● Problem details
Return every line of the data below verbatim, from the first line through the last.
====== Data excerpts
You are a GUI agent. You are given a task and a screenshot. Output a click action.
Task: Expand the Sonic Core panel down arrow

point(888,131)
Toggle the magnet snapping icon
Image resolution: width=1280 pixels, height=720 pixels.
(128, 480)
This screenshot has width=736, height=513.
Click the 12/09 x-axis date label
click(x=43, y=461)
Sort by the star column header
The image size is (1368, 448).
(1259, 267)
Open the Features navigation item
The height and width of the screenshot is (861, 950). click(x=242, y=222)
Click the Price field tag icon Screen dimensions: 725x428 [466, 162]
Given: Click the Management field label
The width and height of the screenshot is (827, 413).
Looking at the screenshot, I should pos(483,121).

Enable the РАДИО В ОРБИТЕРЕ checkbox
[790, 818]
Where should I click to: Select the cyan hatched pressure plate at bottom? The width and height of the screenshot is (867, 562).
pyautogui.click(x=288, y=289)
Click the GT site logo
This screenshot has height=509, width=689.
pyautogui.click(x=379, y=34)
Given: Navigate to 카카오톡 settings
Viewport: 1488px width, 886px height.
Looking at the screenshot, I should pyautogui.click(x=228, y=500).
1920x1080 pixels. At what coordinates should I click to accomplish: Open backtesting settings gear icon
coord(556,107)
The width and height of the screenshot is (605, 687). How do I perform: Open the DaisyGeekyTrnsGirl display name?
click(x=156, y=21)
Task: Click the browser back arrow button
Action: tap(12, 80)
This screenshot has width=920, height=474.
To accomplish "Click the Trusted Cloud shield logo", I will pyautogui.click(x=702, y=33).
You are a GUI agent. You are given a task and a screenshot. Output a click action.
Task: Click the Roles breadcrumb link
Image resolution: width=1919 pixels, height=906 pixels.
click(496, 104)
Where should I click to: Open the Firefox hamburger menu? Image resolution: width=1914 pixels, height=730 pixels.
============
● Result of the exercise
You are a GUI agent. You are given a task and a screenshot. Output a click action.
Task: Expand the Sonic Core panel down arrow

point(888,131)
Toggle the magnet snapping icon
Image resolution: width=1280 pixels, height=720 pixels.
(128, 480)
This screenshot has width=736, height=513.
Click the 12/09 x-axis date label
click(x=43, y=461)
Sort by the star column header
The image size is (1368, 448).
(1259, 267)
Open the Features navigation item
The height and width of the screenshot is (861, 950). click(x=242, y=222)
Click the Price field tag icon Screen dimensions: 725x428 [466, 162]
Given: Click the Management field label
The width and height of the screenshot is (827, 413).
Looking at the screenshot, I should pos(483,121).

Enable the РАДИО В ОРБИТЕРЕ checkbox
[790, 818]
Where should I click to: Select the cyan hatched pressure plate at bottom? The width and height of the screenshot is (867, 562).
pyautogui.click(x=288, y=289)
Click the GT site logo
This screenshot has height=509, width=689.
pyautogui.click(x=379, y=34)
Given: Navigate to 카카오톡 settings
Viewport: 1488px width, 886px height.
Looking at the screenshot, I should pyautogui.click(x=228, y=500).
1920x1080 pixels. At what coordinates should I click to accomplish: Open backtesting settings gear icon
coord(556,107)
The width and height of the screenshot is (605, 687). How do I perform: Open the DaisyGeekyTrnsGirl display name?
click(x=156, y=21)
Task: Click the browser back arrow button
Action: tap(12, 80)
This screenshot has width=920, height=474.
To accomplish "Click the Trusted Cloud shield logo", I will pyautogui.click(x=702, y=33).
You are a GUI agent. You are given a task and a screenshot. Output a click action.
Task: Click the Roles breadcrumb link
Image resolution: width=1919 pixels, height=906 pixels.
click(496, 104)
Where should I click to: Open the Firefox hamburger menu? Image resolution: width=1914 pixels, height=730 pixels.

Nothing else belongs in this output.